• Extract to read
%%

In Africa braai is a favourite pastime...
Whether you in Zambia, Botswana, Namibia or Zimbabwe, a braai is a braai and all Africans enjoy a chop on the coals.
Tips, advice and recipes for an authentic African braai
Any African worth their (braai) salt will tell you that boerewors, rugby and sunny skies are the essentials of a proudly African braai. Add tangy potato salad, a couple of juicy steaks and a group of friends to share it with, and you've got a recipe for an irresistibly delicious, fun-filled feast!
Think you've got the perfect African braai down pat? Before you slap the sausage on the coals, make sure you've got all the right ingredients for an authentic African braai. Continue reading to discover top braai tips and advice for a delicious summertime spread, or wow your guests with inspired African braai recipes.
Top 10 African braai tips for perfectly prepared meat
Have you mastered the art of braaiing? For some, this traditional African cooking method takes years to perfect ' but thanks to the braai tips offered below, you'll be able to hone your braaiing skills in no time at all, and impress your guests with a couple of nifty culinary tricks!

%%

• Entries shown

%%

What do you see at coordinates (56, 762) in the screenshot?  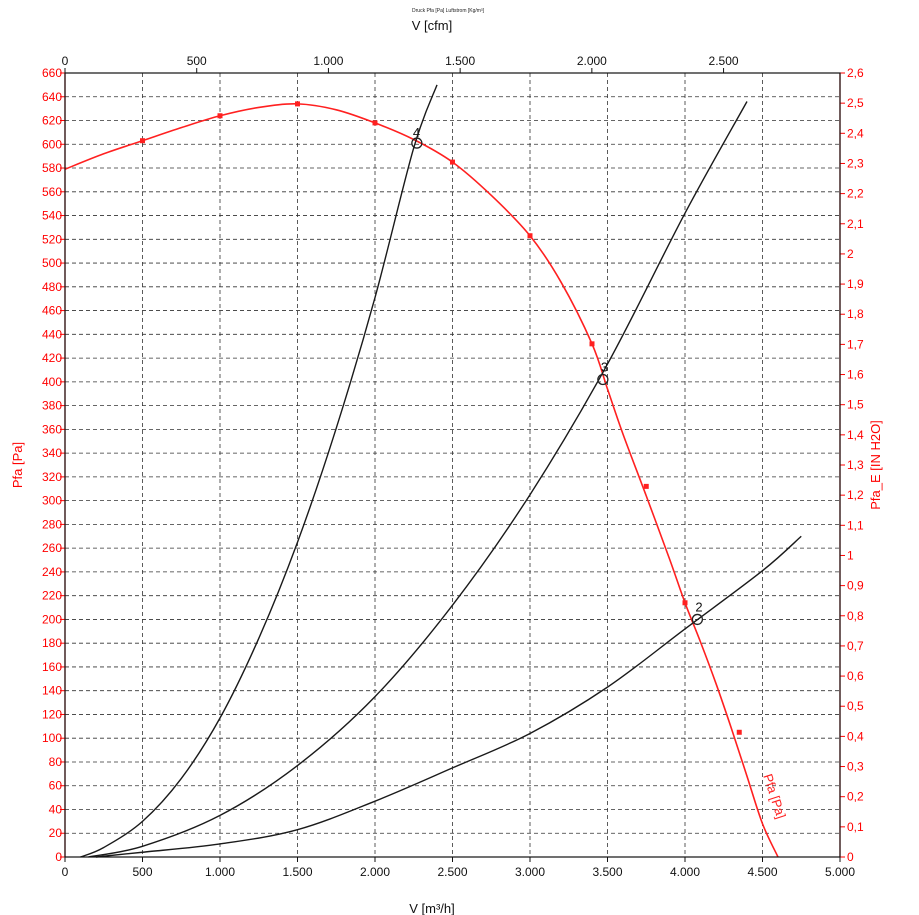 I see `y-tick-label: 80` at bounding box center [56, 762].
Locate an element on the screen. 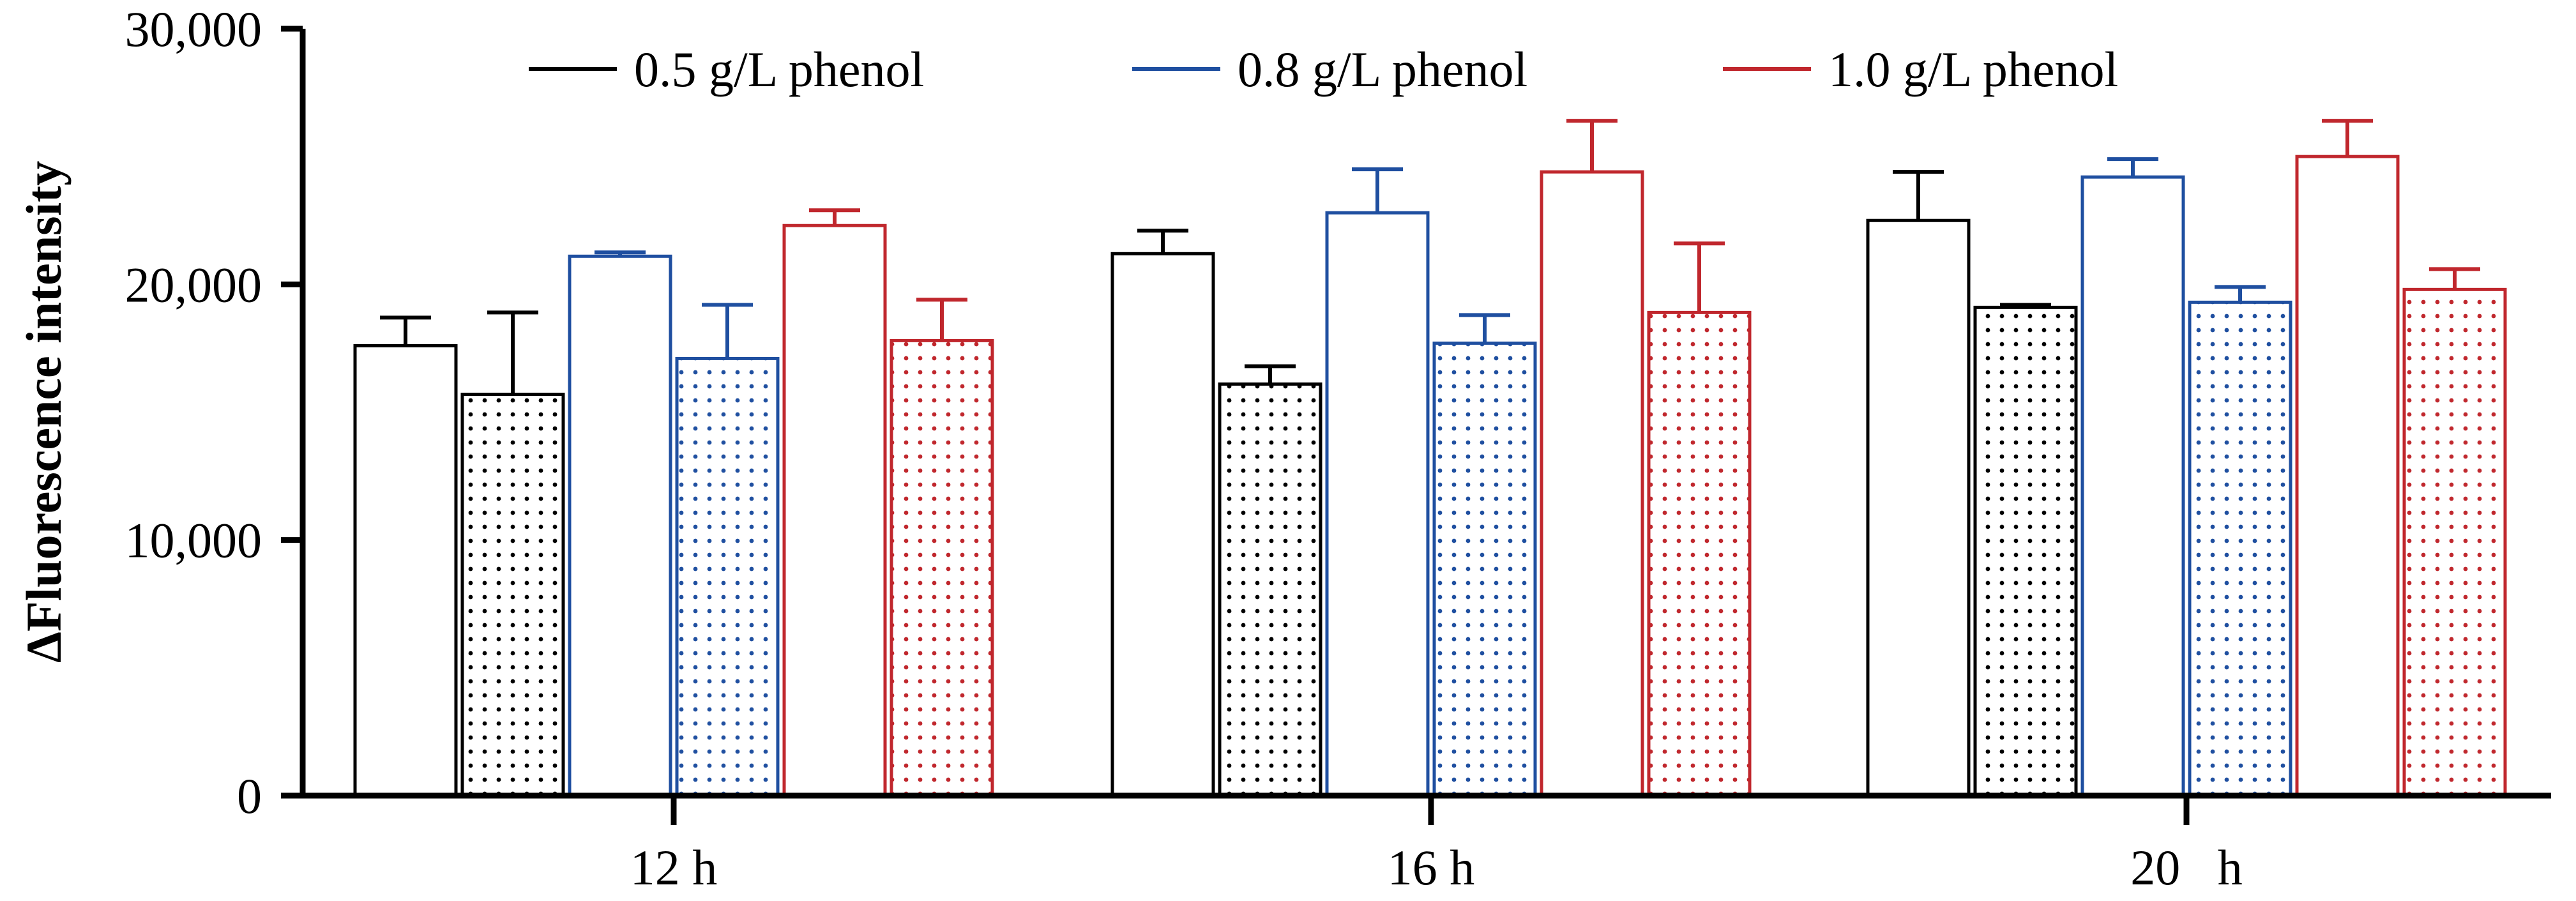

%%
%%

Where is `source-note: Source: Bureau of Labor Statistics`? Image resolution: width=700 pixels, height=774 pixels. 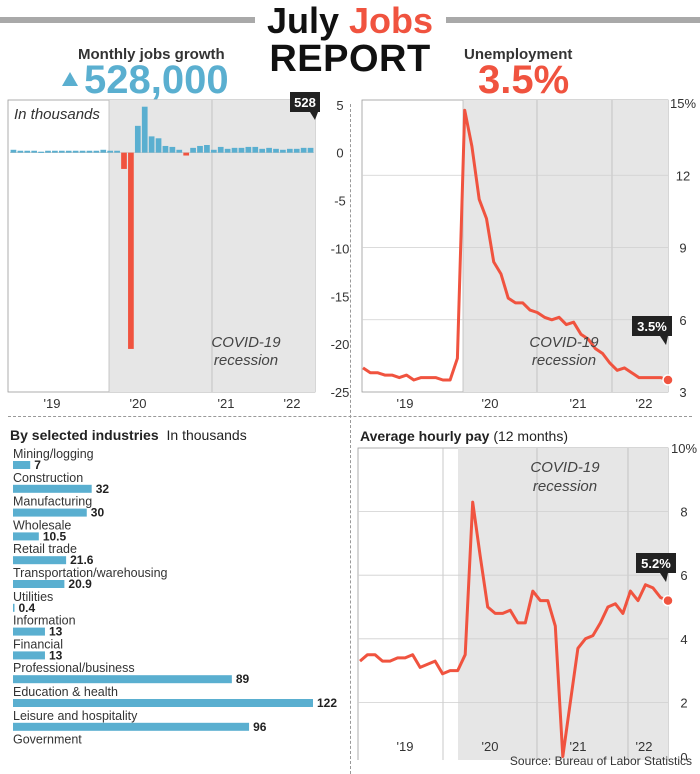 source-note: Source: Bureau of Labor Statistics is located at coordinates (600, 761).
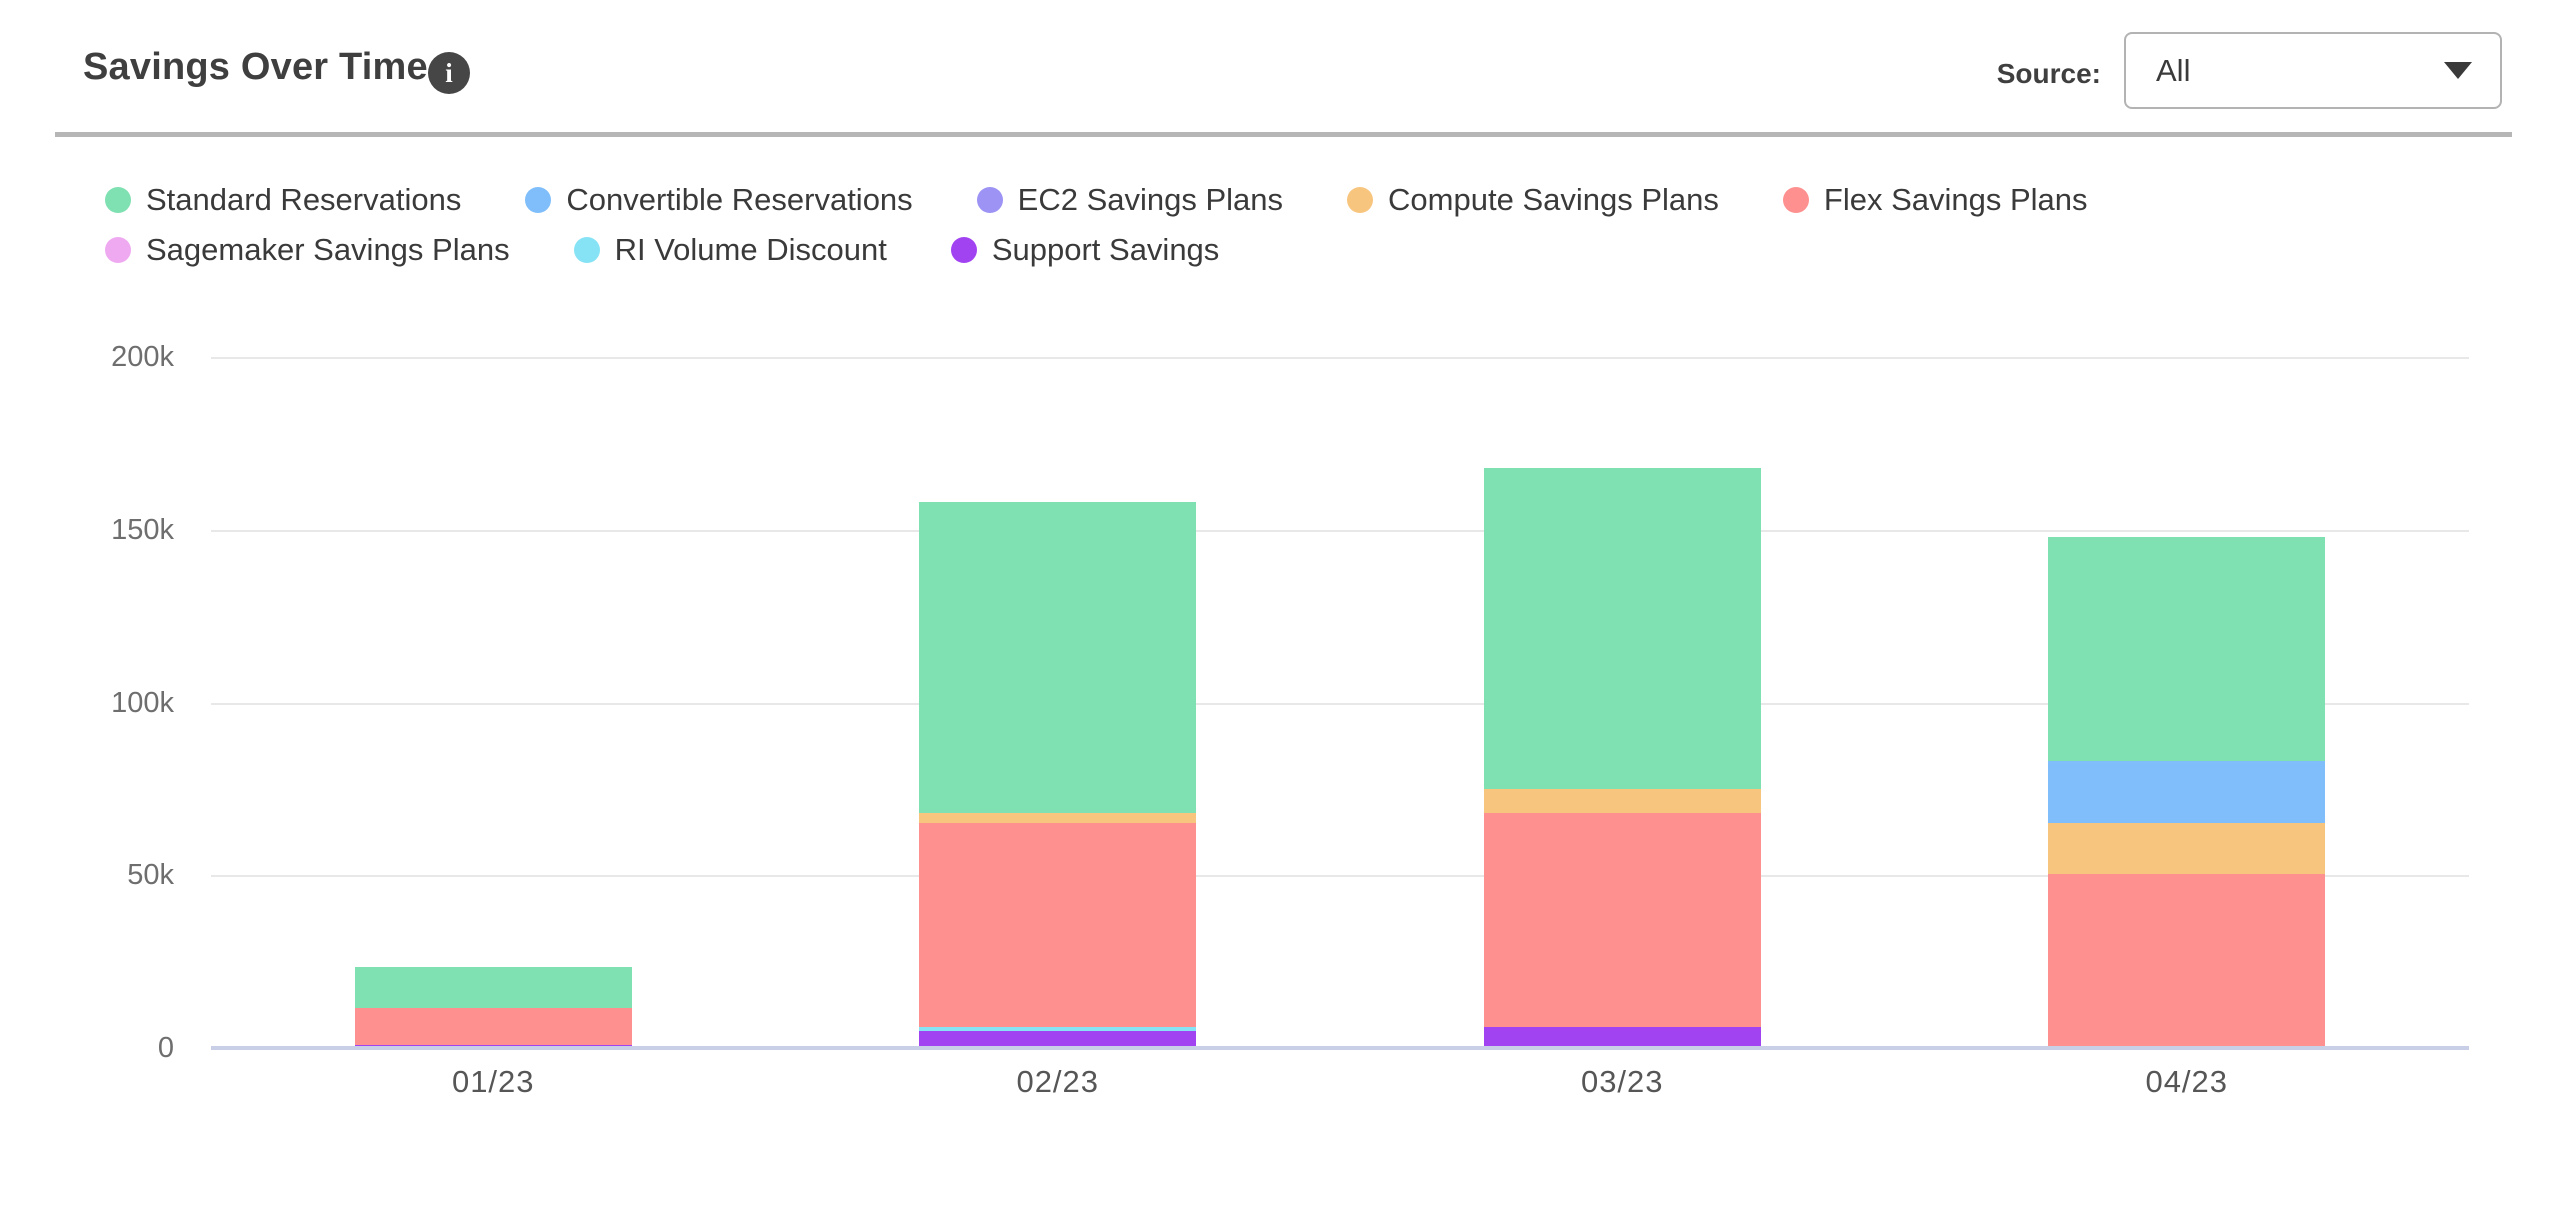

%%

• Apply what you read
[1] Echo the African braai text word for word, everything from "Top 10 African" down to "nifty culinary tricks!".
[2] Carry on writing the piece about African braai tips, picking up right after its final sentence.

• Results by task
[1]
Top 10 African braai tips for perfectly prepared meat
Have you mastered the art of braaiing? For some, this traditional African cooking method takes years to perfect ' but thanks to the braai tips offered below, you'll be able to hone your braaiing skills in no time at all, and impress your guests with a couple of nifty culinary tricks!

[2]
- Buy the best quality meat you can find, and ensure that it is aged before being braaied. Ripen beef in your fridge for one week prior to braaiing, and lamb for five days. Ageing your meat not only tenderises it, but also greatly enhances its flavour.
- For the tastiest, most tender fare, marinate your meat overnight. This will allow the meat to become infused with the rich flavour of the marinade. If you're unable to marinate overnight, allow the meat to soak in the mixture for as long as possible prior to braaiing. Always store meat (marinated or not) in the fridge until you are ready to cook it.
- If you're braaiing with wood or coal, use fuel that produces long-lasting coals. Begin braaiing your meat only once the flames have died down and the embers are white-hot in colour. The grid, preferably non-stick or coated in non-stick spray, must be hot before the meat is placed onto it, and should be positioned roughly 10 centimetres above the coals.
- Here's an easy test to check whether the coals are ready for braaiing: Hold your hand above the embers for the count of 10. If you have to pull your hand away before you reach 10, the coals are still too hot. If you can comfortably hold your hand over the coals for much longer than the count of 10, the embers are too cool. In this case, lower the grid, or add more coal or fire to create fresh, hotter embers.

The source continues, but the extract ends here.